AIM OF THE TASK: Lines with the string "Open" in the data below: report how many there are, and write nothing but the number.

PROVIDED DATA:
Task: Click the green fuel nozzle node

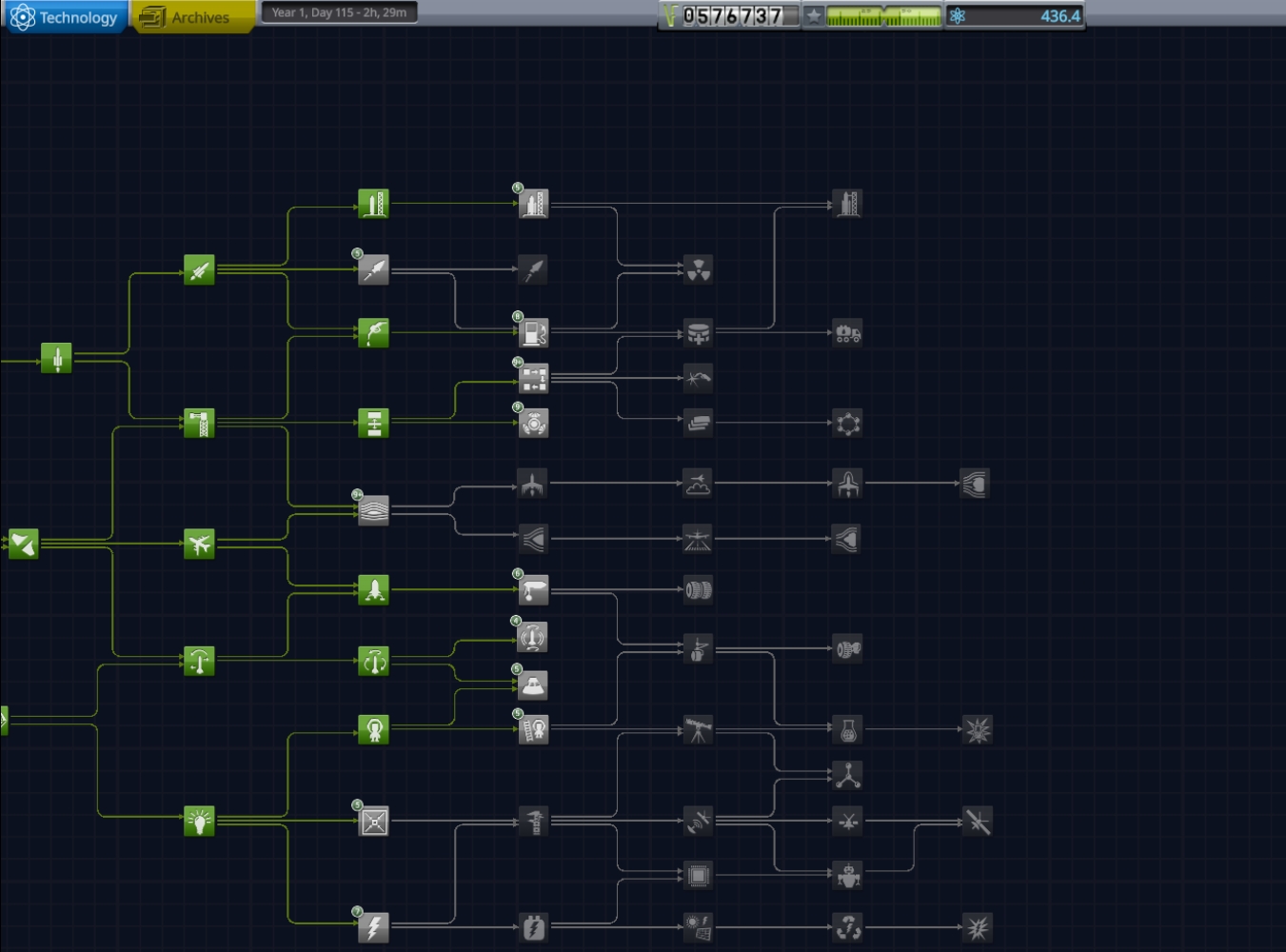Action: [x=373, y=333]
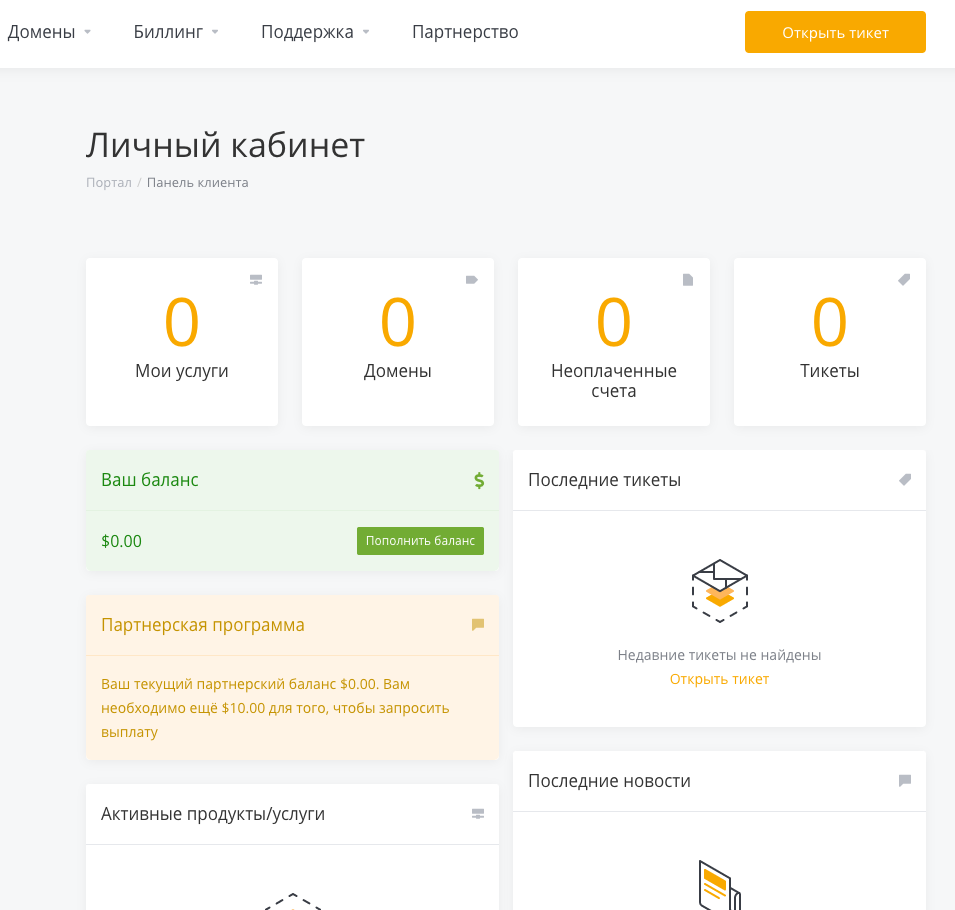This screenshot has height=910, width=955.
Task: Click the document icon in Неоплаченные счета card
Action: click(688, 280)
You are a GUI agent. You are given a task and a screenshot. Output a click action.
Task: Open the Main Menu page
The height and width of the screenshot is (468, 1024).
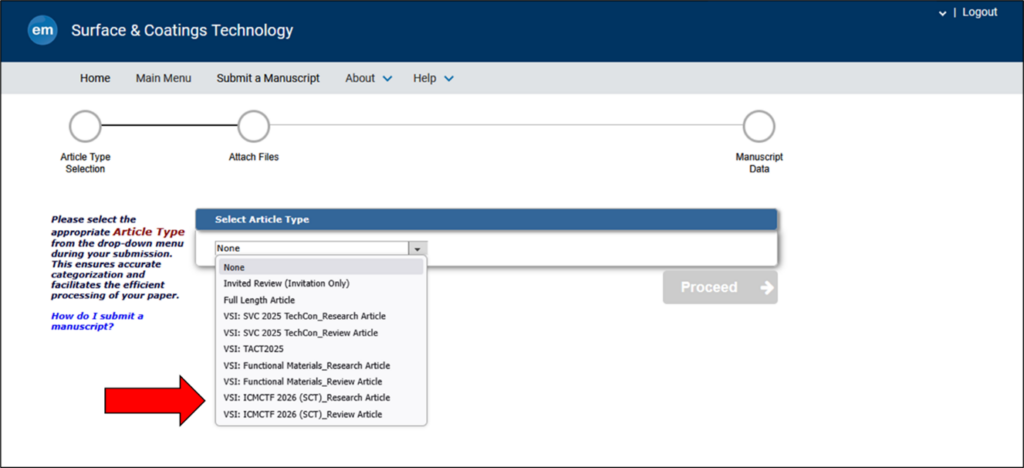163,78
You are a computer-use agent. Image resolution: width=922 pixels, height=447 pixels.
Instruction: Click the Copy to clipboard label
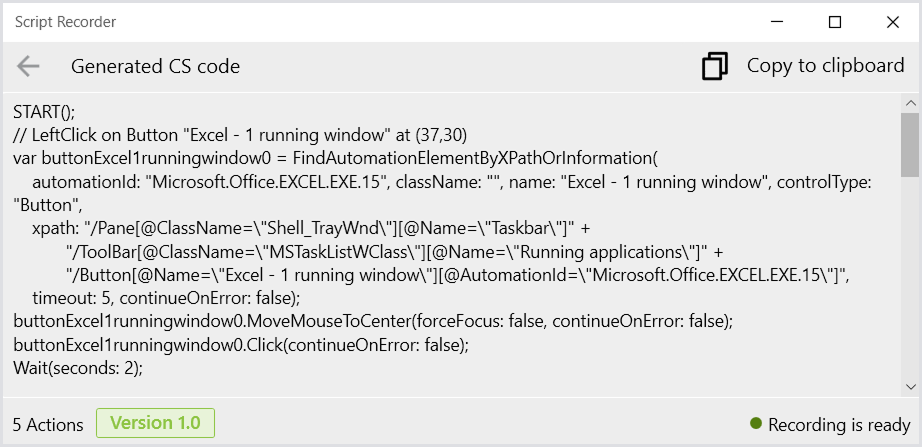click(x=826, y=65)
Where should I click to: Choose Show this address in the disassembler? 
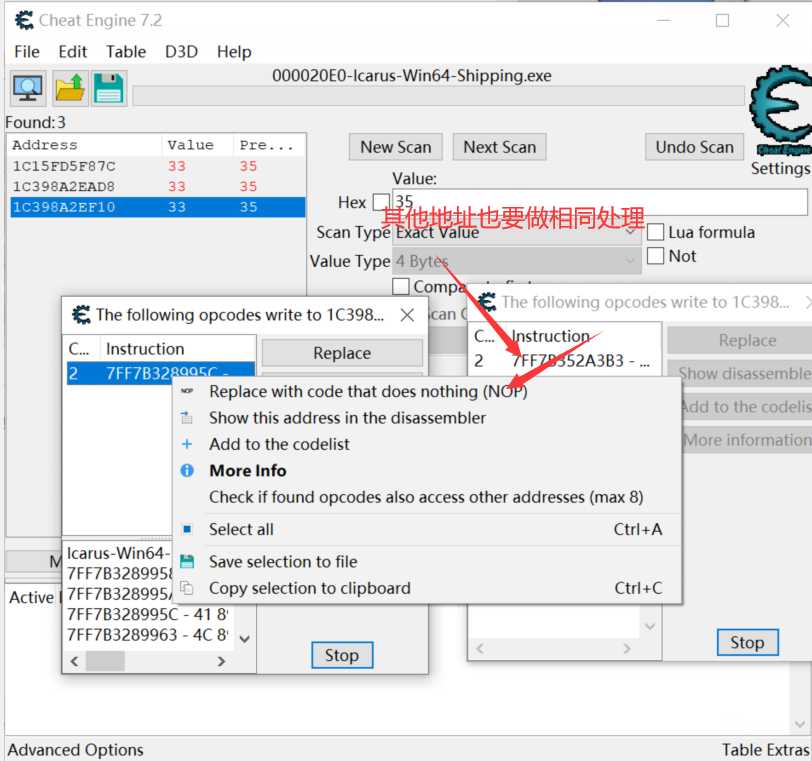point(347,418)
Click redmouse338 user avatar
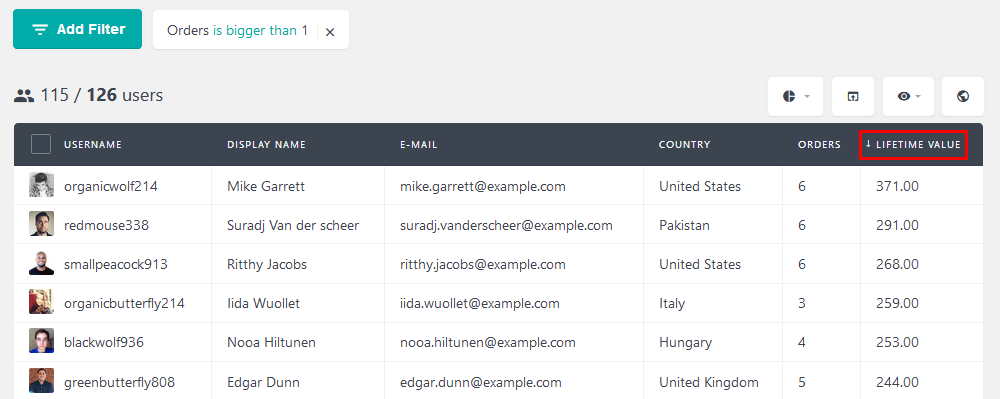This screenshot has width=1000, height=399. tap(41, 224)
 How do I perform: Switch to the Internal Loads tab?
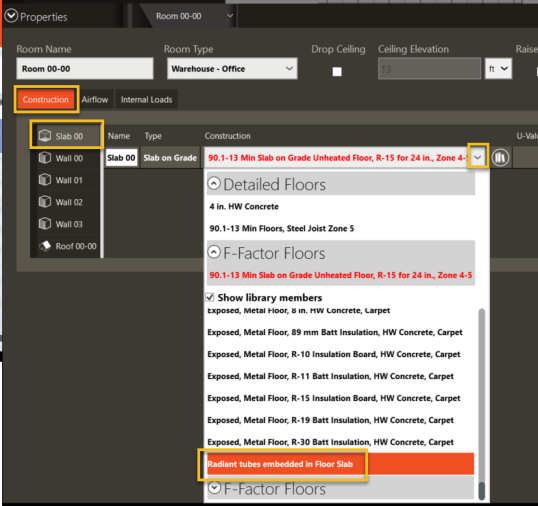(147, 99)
==
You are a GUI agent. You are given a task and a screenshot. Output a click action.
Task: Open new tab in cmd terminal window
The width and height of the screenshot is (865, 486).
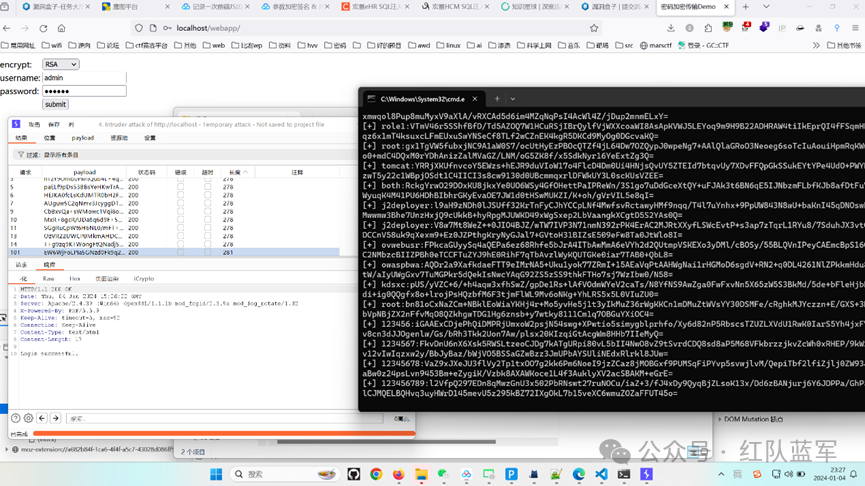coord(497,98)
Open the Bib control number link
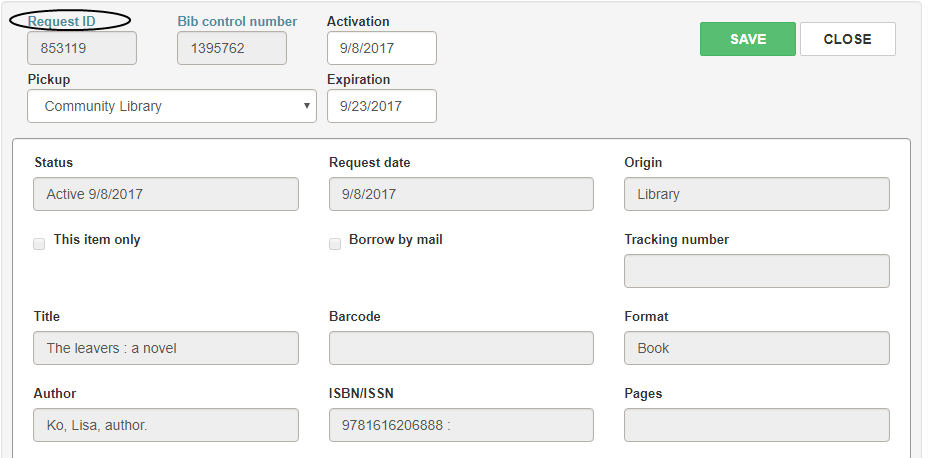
...
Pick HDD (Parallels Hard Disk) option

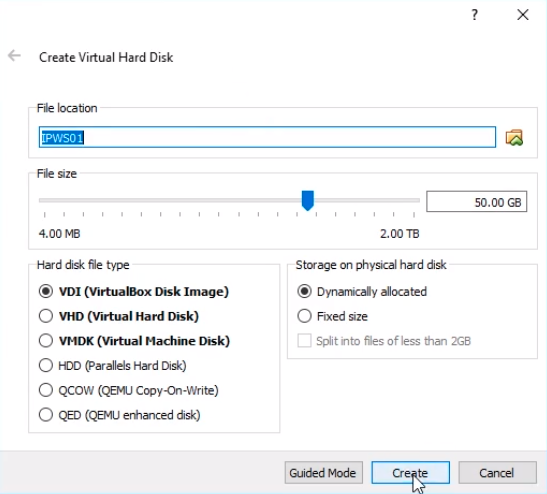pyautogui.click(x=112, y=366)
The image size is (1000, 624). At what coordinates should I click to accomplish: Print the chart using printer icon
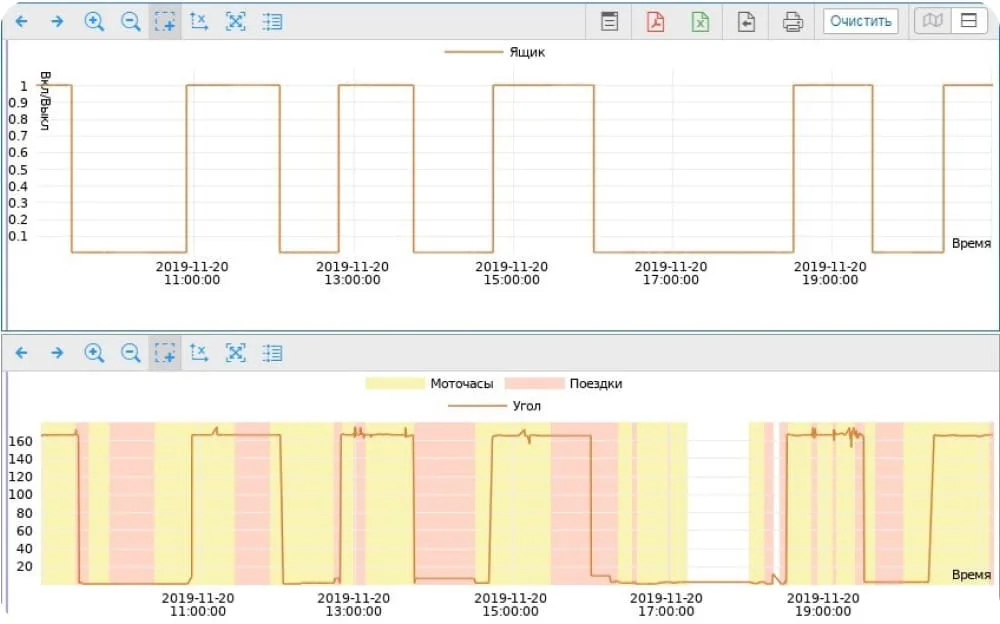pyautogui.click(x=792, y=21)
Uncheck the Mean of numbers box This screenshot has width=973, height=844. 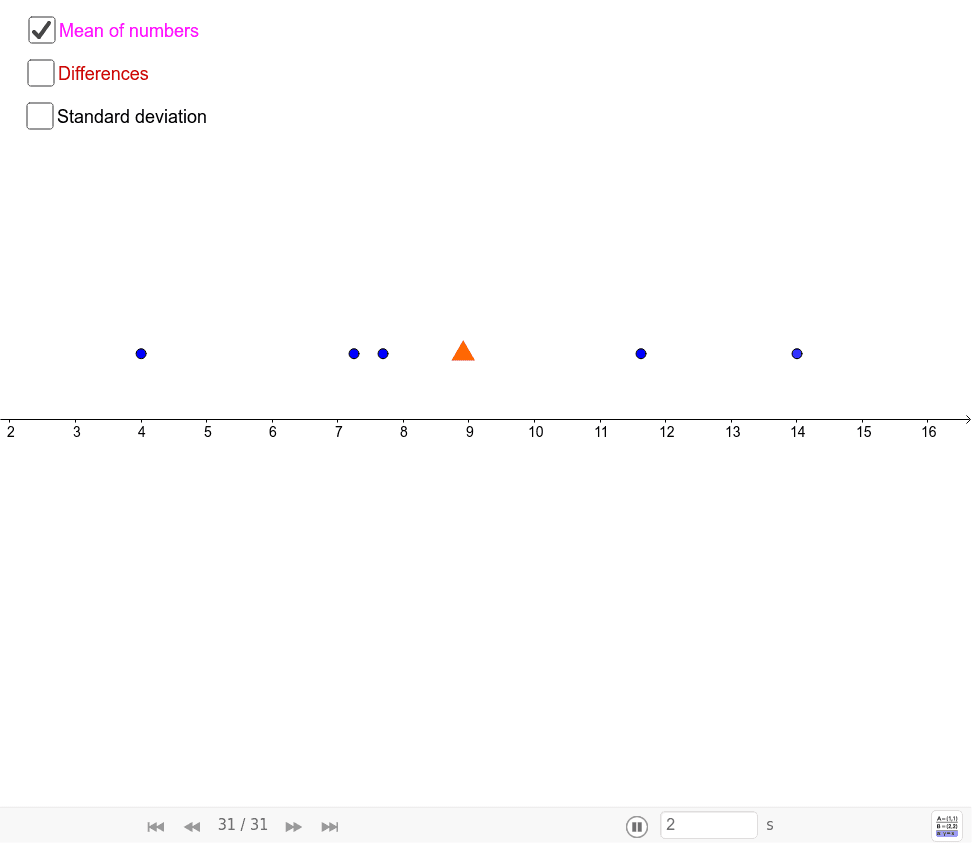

EXERCISE ANSWER: 3